*DATA FOR THE TASK*:
- - -

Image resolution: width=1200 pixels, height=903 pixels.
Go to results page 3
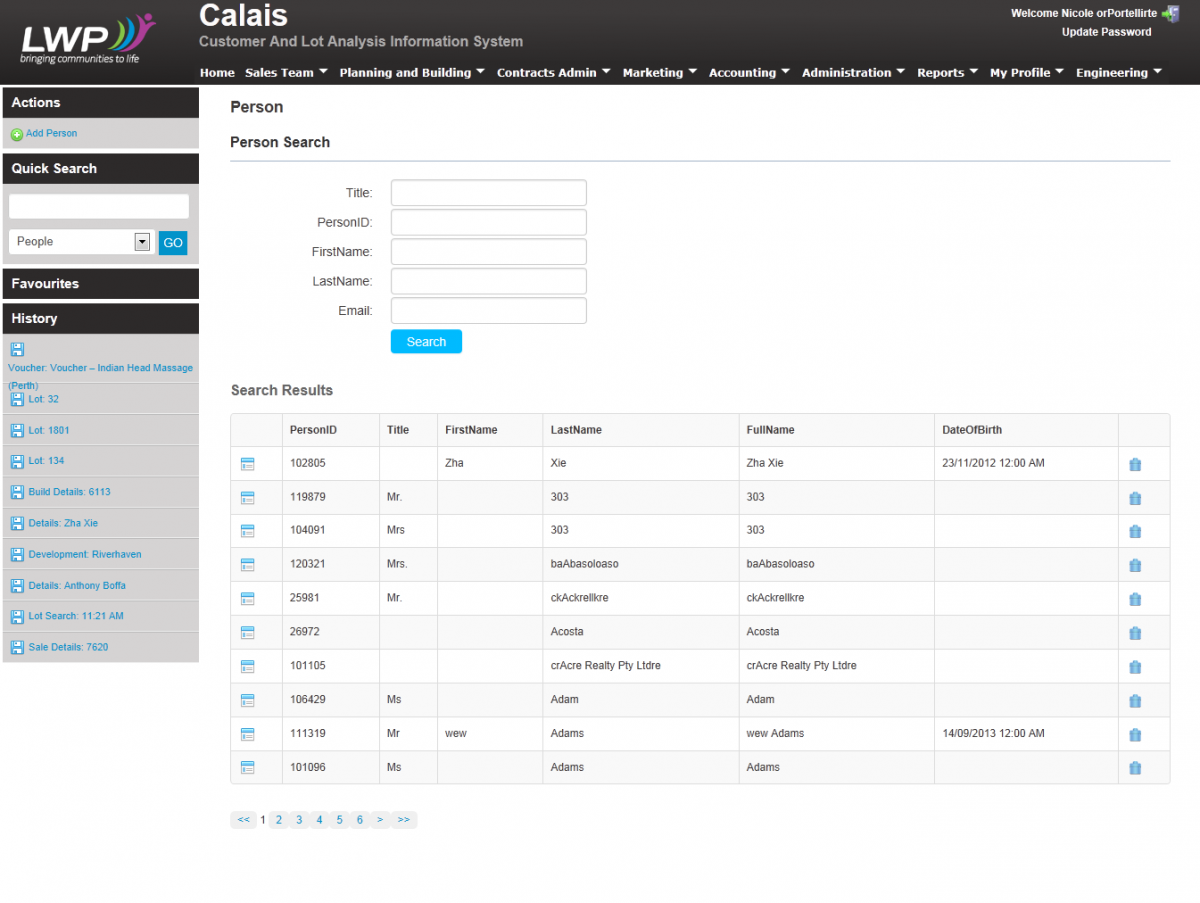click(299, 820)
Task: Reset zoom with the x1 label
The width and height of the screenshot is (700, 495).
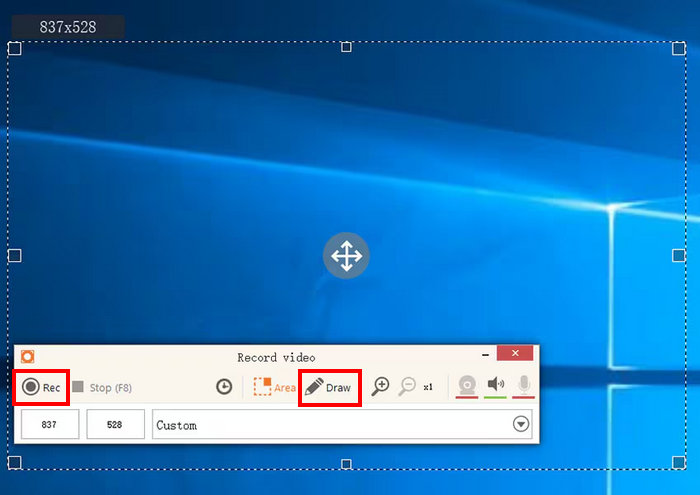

- - -

*TASK PROMPT*: Filter the lines above, keeping each one that contains the string "height".

*RESULT OF THIS EXERCISE*:
Image resolution: width=1200 pixels, height=903 pixels.
The width and height of the screenshot is (700, 495).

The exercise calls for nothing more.